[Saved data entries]

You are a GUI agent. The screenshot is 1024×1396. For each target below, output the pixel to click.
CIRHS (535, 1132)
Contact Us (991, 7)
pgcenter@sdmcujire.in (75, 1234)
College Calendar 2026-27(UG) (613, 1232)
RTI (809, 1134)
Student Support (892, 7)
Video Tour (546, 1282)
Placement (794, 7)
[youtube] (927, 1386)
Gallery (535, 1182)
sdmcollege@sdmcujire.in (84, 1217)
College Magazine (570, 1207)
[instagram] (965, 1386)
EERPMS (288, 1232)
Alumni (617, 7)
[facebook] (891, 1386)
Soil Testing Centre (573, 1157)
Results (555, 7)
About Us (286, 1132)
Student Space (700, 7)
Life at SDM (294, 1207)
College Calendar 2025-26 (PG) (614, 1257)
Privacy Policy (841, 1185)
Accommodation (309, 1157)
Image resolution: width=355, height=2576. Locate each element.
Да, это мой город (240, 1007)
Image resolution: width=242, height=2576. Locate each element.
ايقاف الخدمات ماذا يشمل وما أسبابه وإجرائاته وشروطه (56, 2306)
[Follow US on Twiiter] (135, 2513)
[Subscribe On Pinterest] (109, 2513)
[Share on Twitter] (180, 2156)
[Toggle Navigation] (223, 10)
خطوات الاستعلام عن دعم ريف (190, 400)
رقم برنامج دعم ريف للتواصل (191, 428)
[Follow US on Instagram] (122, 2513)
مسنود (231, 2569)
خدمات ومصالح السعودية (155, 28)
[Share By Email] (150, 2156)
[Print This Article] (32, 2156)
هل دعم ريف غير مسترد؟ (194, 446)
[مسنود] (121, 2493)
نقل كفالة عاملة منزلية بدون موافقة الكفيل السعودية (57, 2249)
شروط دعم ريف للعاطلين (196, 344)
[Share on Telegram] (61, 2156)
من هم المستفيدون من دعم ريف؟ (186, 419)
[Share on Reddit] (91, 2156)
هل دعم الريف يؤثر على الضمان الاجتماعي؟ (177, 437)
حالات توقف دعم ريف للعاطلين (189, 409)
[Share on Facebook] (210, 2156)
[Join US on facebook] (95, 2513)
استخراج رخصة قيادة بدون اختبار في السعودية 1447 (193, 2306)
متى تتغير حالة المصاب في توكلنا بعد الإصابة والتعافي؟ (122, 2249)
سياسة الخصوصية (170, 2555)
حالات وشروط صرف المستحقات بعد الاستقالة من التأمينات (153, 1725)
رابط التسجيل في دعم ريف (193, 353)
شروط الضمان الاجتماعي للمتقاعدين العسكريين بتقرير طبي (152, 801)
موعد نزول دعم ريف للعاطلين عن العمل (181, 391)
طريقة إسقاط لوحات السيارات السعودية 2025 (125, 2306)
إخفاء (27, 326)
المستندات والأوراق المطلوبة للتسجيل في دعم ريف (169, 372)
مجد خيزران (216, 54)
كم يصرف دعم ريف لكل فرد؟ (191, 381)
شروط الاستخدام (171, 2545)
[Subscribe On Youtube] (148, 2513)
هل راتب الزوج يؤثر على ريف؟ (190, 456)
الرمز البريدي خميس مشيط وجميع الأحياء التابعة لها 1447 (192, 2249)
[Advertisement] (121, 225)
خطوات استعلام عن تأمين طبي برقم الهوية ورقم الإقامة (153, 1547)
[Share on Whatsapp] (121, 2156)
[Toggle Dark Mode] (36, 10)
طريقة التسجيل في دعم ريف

> **TASK PROMPT**:
Copy each line in the data that holds the word "Follow".

> **COMPLETED EXERCISE**:
[Follow US on Twiiter] (135, 2513)
[Follow US on Instagram] (122, 2513)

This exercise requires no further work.